Retype, word for word, the line holding "Where should I" and every line below it to the end of the listing. Leave out the pictures.
>>
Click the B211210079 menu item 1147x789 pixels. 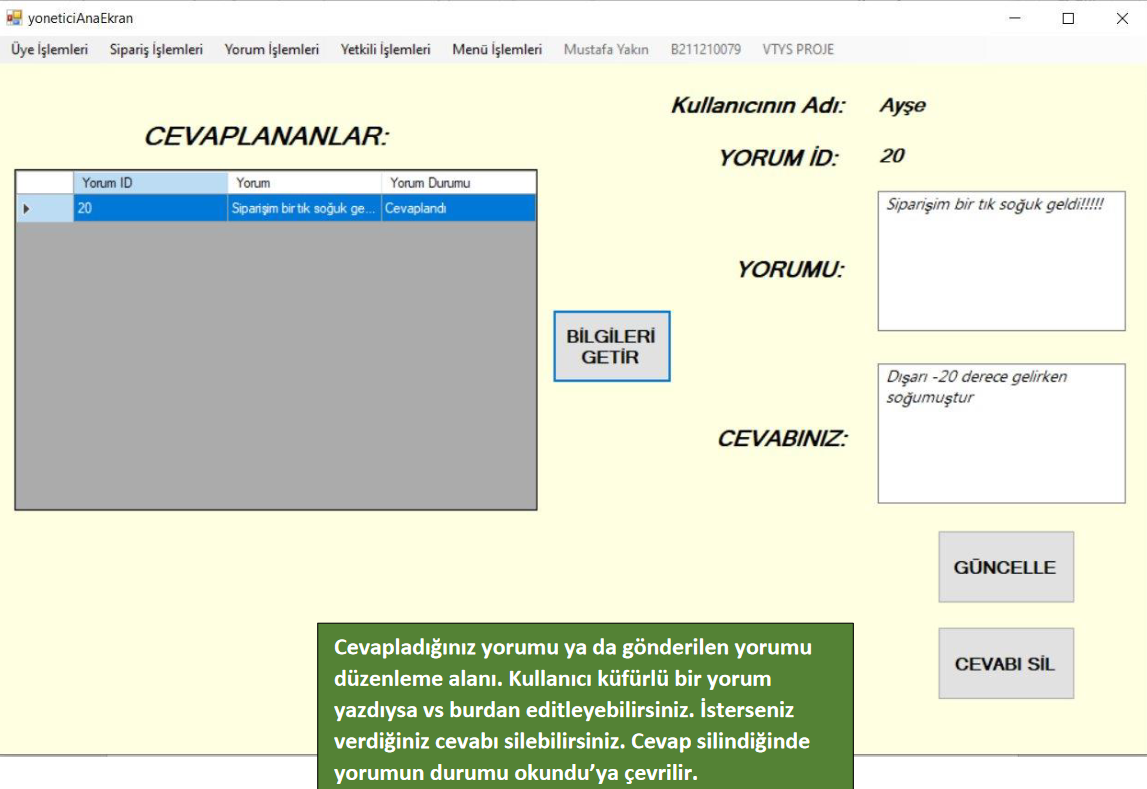(x=705, y=49)
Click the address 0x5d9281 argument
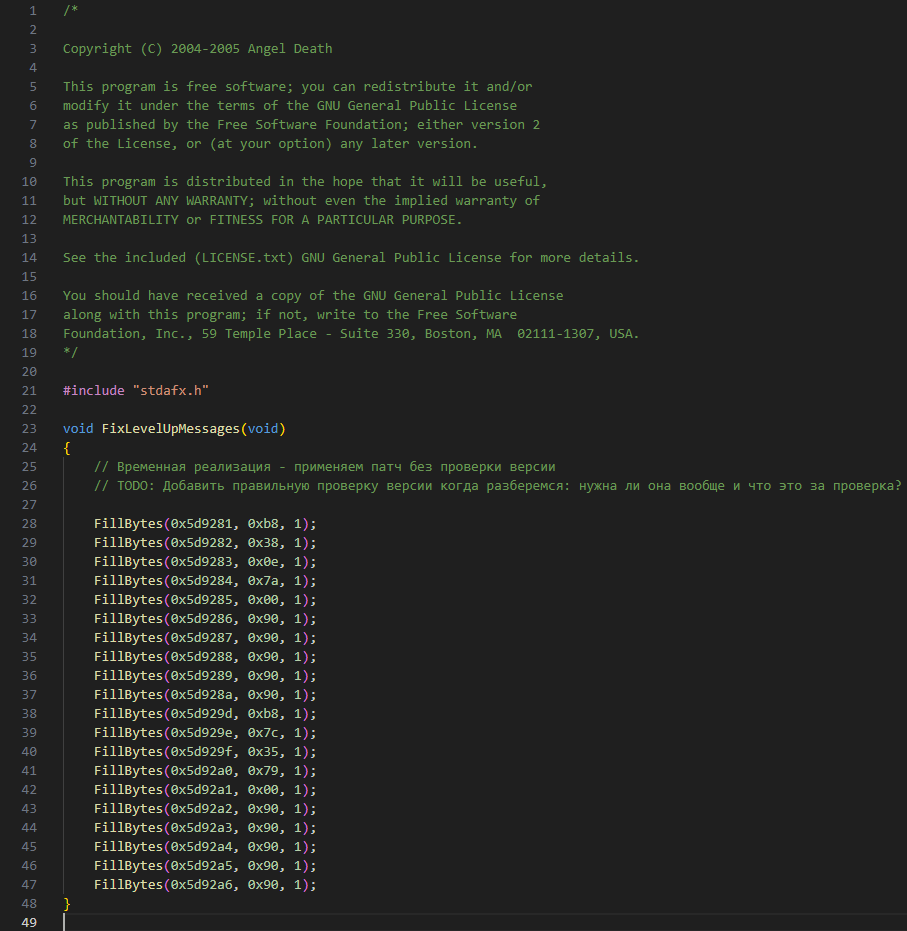Image resolution: width=907 pixels, height=931 pixels. 205,524
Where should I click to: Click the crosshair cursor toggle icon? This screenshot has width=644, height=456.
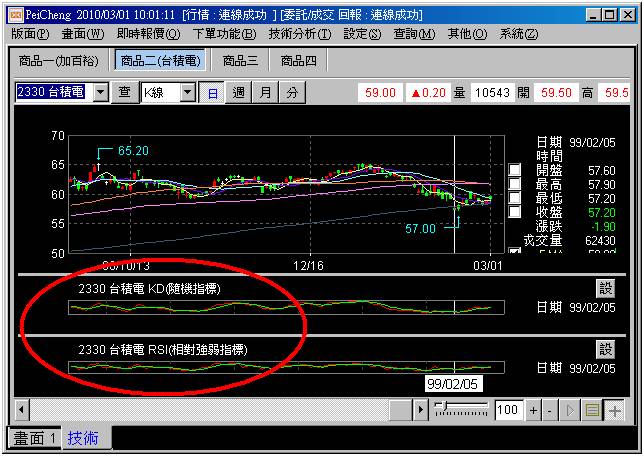point(613,411)
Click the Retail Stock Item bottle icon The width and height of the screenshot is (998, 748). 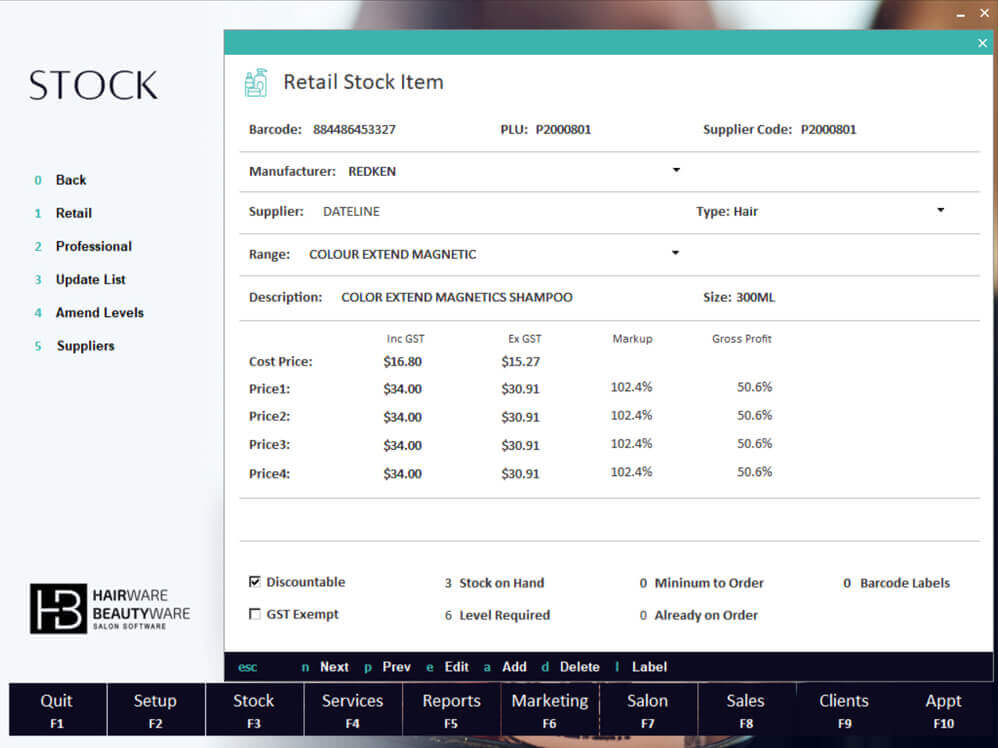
<<
■ **EXERCISE RESULT**
Where should I click to: Click the crosshair cursor toggle icon? This screenshot has width=644, height=456.
point(613,411)
Click the Retail Stock Item bottle icon The width and height of the screenshot is (998, 748). 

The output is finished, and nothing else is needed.